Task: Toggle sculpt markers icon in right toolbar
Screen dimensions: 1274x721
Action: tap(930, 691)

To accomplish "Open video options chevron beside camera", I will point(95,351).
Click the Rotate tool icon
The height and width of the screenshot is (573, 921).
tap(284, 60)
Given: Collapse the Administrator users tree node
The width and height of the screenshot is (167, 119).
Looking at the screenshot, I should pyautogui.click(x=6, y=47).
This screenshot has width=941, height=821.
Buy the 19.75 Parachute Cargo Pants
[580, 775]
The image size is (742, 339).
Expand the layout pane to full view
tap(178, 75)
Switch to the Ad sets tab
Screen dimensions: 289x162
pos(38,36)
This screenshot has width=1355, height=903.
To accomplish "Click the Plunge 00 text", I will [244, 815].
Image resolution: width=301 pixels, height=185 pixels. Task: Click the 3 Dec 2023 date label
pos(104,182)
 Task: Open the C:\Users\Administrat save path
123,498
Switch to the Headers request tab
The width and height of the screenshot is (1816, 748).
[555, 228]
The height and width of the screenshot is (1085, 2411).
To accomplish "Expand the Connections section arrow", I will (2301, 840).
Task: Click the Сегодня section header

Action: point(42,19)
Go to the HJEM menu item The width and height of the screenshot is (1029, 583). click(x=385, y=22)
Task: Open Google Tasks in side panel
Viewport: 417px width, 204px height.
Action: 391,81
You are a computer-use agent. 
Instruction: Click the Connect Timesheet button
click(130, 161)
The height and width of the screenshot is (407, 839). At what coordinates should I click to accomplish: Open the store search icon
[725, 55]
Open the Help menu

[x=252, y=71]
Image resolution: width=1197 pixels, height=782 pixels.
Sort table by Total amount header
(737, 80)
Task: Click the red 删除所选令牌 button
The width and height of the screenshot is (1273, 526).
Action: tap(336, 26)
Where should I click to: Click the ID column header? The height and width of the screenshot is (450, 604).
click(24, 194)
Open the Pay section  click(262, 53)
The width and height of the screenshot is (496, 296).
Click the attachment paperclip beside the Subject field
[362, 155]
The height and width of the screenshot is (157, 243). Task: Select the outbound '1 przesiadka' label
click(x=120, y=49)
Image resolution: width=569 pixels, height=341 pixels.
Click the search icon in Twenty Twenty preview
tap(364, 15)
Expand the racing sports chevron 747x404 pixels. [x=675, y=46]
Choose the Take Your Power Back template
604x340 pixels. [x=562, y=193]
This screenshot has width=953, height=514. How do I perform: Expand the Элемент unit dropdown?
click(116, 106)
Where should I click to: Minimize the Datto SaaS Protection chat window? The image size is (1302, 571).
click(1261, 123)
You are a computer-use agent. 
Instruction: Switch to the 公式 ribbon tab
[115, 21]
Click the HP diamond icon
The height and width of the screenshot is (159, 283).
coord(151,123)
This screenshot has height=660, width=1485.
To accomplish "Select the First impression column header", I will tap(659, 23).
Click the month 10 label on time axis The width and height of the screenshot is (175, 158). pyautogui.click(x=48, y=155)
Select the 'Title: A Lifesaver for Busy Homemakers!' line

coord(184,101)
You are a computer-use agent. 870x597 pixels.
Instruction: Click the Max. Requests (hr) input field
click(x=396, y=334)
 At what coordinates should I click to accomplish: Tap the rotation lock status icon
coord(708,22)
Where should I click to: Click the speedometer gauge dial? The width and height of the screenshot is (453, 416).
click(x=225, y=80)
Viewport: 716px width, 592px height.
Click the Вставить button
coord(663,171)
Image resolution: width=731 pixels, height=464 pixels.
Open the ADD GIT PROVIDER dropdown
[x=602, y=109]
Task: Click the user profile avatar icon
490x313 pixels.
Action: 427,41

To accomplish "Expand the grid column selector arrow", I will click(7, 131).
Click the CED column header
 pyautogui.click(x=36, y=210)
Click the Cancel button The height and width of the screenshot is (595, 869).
────────────────
Your instructions: Only lines with the word "will" go in the answer. Take them all from the entries above.

Output of the exercise:
To accomplish "Open video options chevron beside camera", I will point(95,351).
To accomplish "Click the Plunge 00 text", I will [244, 815].
To accomplish "Expand the Connections section arrow", I will (2301, 840).
To accomplish "Select the First impression column header", I will tap(659, 23).
To accomplish "Expand the grid column selector arrow", I will click(7, 131).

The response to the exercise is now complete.